A design like this establishes clear rules for creating the 3D models.  First, all models would have to appear to have been created from sheets of cardboard.  All 3D details would have to be created by either layering cardboard, bending it, wrapping it, or crushing it. Second, animation would have some real world explanation.  Cardboard elements with large frames of animation would make the characters seem to have a life of their own, making the real-world aesthetic redundant.  Fewer frames of animation, each a new cardboard object, more closely resembles how I would “animate” characters I created as a child.  My dopey barbarian got injured?  I’ll just switch his bad-ass paper figurine with one of his guts dripping out.

Edmund designs all the characters, items and the HUD using Adobe Animate, and I then use those illustrations to model a cardboard cut out.  Depending on the character’s size, I will create extra layers of cardboard or build it out more like a paper craft model.  I then create textures to put the illustrations on to appear like the character was drawn on cardboard, instead of the cardboard being made for the drawing.
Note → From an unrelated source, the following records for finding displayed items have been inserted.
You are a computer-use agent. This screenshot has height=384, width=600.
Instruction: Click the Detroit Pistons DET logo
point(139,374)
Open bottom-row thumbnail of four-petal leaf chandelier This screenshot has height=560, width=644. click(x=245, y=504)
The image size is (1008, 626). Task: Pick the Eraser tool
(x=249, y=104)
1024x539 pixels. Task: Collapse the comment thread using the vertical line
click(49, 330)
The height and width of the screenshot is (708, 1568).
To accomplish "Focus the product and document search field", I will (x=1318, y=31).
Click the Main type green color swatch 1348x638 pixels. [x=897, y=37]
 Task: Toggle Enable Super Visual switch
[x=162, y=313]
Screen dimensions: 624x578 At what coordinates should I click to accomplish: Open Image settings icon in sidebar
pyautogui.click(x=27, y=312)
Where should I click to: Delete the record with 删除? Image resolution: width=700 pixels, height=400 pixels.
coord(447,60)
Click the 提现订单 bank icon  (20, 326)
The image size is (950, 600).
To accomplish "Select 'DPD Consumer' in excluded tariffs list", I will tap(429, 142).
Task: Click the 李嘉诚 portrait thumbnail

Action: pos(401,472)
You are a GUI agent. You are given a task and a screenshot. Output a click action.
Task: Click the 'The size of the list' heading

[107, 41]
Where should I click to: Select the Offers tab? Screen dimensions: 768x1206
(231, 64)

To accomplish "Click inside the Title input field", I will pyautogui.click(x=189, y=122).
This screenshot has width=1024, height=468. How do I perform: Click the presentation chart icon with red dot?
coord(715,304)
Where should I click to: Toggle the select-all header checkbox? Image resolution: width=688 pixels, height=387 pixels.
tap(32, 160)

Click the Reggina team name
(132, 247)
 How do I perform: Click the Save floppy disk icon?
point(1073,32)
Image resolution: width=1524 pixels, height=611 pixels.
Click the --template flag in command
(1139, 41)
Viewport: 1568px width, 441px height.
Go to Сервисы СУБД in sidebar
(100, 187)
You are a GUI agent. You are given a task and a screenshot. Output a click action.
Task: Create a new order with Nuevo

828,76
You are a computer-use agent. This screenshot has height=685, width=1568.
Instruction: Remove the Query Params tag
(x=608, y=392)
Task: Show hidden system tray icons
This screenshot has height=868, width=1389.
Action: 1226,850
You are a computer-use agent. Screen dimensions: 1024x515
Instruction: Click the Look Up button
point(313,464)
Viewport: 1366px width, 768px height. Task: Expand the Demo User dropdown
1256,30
To truly sell the aesthetic, I’ve relied heavily on scanning real elements, and creating textures for physically-based rendering. Using real scans and software like Allegorithmic’s Substance Designer, I can create cardboard that has the subtle wear and ribbing, along with illustrations that don’t quite cover the surface, as permanent markers tended to not do.

It is my hope that the focus we’ve had on the aesthetics of the game does more than break the fourth wall: We hope to capture the feeling of playing as a child who is playing with characters he has created.